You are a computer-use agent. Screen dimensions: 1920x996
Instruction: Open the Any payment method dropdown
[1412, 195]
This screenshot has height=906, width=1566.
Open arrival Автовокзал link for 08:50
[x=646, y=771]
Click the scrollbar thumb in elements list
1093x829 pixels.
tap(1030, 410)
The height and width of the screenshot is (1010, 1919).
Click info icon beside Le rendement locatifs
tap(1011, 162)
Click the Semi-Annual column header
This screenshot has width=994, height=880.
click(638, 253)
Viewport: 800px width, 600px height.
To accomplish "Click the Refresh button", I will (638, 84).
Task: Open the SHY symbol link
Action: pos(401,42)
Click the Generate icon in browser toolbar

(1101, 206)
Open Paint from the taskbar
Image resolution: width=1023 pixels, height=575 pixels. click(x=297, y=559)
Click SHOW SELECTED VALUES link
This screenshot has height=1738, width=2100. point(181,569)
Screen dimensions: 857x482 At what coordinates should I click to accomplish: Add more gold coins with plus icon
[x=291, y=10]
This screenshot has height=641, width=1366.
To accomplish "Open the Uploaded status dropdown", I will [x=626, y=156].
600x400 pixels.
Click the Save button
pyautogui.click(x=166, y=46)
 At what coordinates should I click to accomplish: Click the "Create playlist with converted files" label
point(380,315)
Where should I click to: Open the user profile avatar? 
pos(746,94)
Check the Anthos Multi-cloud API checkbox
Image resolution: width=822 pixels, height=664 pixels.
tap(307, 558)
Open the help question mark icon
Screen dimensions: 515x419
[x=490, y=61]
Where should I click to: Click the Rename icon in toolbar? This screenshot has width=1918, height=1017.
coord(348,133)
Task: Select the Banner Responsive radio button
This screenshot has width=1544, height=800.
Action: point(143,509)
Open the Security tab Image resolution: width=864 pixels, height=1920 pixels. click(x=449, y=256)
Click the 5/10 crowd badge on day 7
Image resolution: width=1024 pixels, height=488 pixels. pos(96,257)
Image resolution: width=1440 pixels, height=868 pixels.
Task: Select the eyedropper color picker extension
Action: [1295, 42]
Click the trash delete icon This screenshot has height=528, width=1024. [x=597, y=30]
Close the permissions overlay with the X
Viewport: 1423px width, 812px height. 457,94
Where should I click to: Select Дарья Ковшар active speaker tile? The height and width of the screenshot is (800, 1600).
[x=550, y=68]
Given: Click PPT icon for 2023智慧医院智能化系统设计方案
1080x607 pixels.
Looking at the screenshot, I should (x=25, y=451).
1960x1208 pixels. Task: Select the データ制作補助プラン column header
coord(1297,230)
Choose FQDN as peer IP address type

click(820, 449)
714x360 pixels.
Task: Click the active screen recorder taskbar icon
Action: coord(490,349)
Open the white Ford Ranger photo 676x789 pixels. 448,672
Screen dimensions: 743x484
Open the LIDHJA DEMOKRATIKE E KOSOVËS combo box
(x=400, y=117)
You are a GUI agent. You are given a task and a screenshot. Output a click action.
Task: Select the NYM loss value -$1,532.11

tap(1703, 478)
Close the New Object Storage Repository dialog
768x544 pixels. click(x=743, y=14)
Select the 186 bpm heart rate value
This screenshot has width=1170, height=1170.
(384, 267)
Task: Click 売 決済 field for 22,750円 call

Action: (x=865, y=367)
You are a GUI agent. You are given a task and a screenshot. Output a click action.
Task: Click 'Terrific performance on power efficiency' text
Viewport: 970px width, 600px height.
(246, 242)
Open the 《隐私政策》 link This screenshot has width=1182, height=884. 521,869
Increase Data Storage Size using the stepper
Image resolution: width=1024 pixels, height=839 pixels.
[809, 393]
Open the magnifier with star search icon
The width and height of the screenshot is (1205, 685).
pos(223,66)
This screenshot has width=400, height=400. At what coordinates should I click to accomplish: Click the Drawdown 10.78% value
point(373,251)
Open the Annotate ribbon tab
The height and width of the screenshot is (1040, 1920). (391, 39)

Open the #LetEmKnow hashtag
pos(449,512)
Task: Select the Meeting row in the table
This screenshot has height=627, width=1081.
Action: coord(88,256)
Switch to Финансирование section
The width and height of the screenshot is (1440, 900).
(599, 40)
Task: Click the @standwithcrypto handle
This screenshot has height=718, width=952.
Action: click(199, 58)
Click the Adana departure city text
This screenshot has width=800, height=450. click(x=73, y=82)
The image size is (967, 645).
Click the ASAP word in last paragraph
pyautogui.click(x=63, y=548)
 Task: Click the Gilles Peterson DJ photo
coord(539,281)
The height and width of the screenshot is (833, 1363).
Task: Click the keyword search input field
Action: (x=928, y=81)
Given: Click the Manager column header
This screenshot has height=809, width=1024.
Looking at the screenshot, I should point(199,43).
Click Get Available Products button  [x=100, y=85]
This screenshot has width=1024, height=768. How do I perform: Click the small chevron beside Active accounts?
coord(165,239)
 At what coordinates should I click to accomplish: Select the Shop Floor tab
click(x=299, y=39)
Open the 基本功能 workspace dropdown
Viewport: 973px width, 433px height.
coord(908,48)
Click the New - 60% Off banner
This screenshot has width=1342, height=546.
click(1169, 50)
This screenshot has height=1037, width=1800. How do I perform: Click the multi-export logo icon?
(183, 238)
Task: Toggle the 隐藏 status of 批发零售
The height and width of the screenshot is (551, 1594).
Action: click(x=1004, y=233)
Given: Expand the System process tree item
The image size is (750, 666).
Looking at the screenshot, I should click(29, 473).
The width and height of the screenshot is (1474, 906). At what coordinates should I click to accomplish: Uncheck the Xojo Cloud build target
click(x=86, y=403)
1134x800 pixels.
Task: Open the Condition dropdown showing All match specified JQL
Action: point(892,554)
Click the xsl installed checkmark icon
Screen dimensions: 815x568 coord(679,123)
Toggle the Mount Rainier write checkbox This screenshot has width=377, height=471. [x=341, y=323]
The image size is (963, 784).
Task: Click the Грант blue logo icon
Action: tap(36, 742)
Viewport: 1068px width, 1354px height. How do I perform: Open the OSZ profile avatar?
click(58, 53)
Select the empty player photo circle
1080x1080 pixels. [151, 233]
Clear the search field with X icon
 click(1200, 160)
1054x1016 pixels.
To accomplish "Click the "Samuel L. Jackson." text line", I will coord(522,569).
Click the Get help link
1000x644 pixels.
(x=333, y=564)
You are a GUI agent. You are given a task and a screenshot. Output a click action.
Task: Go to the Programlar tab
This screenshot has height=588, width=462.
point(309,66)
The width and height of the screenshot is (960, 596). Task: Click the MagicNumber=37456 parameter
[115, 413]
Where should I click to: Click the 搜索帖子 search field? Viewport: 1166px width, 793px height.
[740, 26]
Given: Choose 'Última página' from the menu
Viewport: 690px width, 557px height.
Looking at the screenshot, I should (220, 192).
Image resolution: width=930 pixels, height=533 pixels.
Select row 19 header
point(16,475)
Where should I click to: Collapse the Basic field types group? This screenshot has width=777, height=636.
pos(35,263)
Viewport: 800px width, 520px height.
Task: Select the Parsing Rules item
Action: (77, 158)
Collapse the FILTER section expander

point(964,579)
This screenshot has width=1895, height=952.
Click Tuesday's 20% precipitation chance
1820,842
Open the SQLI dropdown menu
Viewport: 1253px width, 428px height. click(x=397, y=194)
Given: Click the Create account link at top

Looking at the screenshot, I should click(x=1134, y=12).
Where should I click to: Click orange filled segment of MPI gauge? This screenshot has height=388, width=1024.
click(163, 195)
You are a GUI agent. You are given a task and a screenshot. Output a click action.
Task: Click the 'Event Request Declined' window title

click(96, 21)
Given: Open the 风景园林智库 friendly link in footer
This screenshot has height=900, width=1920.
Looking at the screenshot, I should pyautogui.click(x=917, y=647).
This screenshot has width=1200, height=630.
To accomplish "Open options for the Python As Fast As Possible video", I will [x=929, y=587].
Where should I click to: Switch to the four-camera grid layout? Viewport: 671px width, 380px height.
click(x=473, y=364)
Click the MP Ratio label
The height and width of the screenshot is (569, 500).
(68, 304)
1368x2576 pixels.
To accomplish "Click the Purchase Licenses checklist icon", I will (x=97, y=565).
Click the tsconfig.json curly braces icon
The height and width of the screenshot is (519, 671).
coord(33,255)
====
EXERCISE GOAL: Set down exactly the lines of the data above, beginning with the line that has "This screenshot has height=641, width=1366." and ending with the line that has "Open the Security", and no others.

THE COMPLETED TASK:
This screenshot has height=641, width=1366.
To accomplish "Open the Uploaded status dropdown", I will [x=626, y=156].
600x400 pixels.
Click the Save button
pyautogui.click(x=166, y=46)
 At what coordinates should I click to accomplish: Click the "Create playlist with converted files" label
point(380,315)
Where should I click to: Open the user profile avatar? 
pos(746,94)
Check the Anthos Multi-cloud API checkbox
Image resolution: width=822 pixels, height=664 pixels.
tap(307, 558)
Open the help question mark icon
Screen dimensions: 515x419
[x=490, y=61]
Where should I click to: Click the Rename icon in toolbar? This screenshot has width=1918, height=1017.
coord(348,133)
Task: Select the Banner Responsive radio button
This screenshot has width=1544, height=800.
Action: point(143,509)
Open the Security tab Image resolution: width=864 pixels, height=1920 pixels. click(x=449, y=256)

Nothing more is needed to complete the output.